Google affirme ne pas pouvoir filtrer tout le contenu lié au terrorisme

29/01/2015 12:49

Le géant de l'Internet Google a soutenu mercredi qu'il ne pouvait filtrer tout... (Photo Francois Lenoir, Archives Reuters) 

Photo Francois Lenoir, Archives Reuters

Lorne Cook Associated Press BRUXELLES

Le géant de l'Internet Google a soutenu mercredi qu'il ne pouvait filtrer tout le contenu lié au terrorisme dans la multitude de vidéos publiées sur son site YouTube.

Témoignant devant le groupe parlementaire «des démocrates et des libéraux pour l'Europe» à Bruxelles, la directrice des politiques publiques chez Google, Verity Harding, a rappelé qu'environ 300 heures de nouveau matériel vidéo étaient versées sur YouTube à chaque minute.

Selon elle, on ne pourrait filtrer les vidéos avant qu'elles ne soient versées dans YouTube, pas plus qu'on ne pourrait filtrer un appel téléphonique avant qu'il ne soit logé.

Selon le coordonnateur de l'Union européenne pour la lutte contre le terrorisme, Gilles De Kerchove, les États devraient créer des unités spéciales qui pourraient identifier sur Internet le contenu lié au terrorisme, afin d'aider les entreprises à contrôler les risques à la sécurité publique.

Actuellement, sur YouTube, ce sont les usagers qui peuvent signaler une vidéo litigieuse, qui pourra ensuite être visionnée et évaluée par le personnel du site.

Lorsqu'une unité spéciale de Scotland Yard a récemment signalé à Google que du matériel en ligne ne respectait pas les propres règles de l'entreprise, 93% de ce contenu a été retiré, a indiqué M. De Kerchove. Mais lorsque c'est un usager qui signale un problème, le tiers seulement du contenu est retiré.

Mme Harding a expliqué que la détection de matériel violent, extrémiste ou raciste constituait une tâche colossale, que des organisations peuvent mieux accomplir grâce à des actions ciblées.

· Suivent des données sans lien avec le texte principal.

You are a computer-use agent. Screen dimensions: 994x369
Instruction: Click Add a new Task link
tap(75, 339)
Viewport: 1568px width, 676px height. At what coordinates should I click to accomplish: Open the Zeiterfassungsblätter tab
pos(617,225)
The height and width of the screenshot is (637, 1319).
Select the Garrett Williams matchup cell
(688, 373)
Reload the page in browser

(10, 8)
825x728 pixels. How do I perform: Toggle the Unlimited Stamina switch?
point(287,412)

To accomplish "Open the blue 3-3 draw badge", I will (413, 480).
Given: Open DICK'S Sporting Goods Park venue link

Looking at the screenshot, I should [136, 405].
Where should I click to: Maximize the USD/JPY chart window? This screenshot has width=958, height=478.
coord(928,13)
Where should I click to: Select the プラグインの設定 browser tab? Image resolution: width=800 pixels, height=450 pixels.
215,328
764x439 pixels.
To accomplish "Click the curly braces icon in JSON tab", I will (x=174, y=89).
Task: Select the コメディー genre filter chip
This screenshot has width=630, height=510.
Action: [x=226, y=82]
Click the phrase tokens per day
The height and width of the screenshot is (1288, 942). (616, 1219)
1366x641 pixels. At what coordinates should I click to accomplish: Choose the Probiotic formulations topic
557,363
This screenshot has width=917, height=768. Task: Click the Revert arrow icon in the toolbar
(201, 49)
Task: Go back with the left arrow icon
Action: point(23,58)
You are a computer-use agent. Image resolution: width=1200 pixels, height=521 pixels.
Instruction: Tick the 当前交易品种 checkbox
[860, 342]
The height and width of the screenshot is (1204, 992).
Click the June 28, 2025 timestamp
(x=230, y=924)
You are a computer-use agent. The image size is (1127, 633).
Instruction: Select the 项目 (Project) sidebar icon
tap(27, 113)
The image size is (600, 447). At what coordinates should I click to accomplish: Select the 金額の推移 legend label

Mais malgré la menace sérieuse que font peser les vidéos extrémistes et violentes, ni les grandes entreprises ni l'Union européenne sont prêtes à s'engager dans des batailles judiciaires pour les faire retirer. «On peut songer à des lois, mais j'ai bien peur que cela devienne un exercice extrêmement lourd», a estimé M. De Kerchove.